* [Exercise materials]
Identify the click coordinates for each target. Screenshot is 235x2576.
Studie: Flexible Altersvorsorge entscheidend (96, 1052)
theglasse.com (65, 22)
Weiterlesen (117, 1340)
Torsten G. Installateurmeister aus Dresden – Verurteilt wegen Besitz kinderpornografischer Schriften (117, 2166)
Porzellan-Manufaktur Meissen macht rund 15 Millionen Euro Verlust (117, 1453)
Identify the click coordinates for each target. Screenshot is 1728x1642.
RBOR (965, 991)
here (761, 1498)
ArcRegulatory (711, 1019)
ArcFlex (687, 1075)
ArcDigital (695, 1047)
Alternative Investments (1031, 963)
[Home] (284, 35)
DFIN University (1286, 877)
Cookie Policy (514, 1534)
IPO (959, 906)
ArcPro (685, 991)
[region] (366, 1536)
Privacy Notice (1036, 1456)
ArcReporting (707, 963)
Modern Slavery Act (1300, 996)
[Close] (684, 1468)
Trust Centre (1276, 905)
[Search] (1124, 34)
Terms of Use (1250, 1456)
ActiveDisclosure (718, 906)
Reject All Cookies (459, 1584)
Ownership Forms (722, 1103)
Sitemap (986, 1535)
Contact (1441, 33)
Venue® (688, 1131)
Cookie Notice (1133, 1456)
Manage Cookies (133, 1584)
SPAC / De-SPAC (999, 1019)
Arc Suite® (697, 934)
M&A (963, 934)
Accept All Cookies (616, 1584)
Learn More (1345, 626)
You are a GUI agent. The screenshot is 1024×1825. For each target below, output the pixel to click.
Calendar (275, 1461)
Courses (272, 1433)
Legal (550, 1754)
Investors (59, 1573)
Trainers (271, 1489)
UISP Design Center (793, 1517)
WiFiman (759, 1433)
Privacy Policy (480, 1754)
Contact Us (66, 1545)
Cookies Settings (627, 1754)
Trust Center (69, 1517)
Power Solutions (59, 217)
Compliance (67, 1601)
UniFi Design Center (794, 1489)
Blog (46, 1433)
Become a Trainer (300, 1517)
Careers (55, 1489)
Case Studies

* [To do]
Look through the entries above for the word "Identify". Copy every line where it shows up.

* [Result for this task]
Identify the click coordinates for each target. Screenshot is 235x2576.
Identify the click coordinates for each target. Screenshot is 1728x1642.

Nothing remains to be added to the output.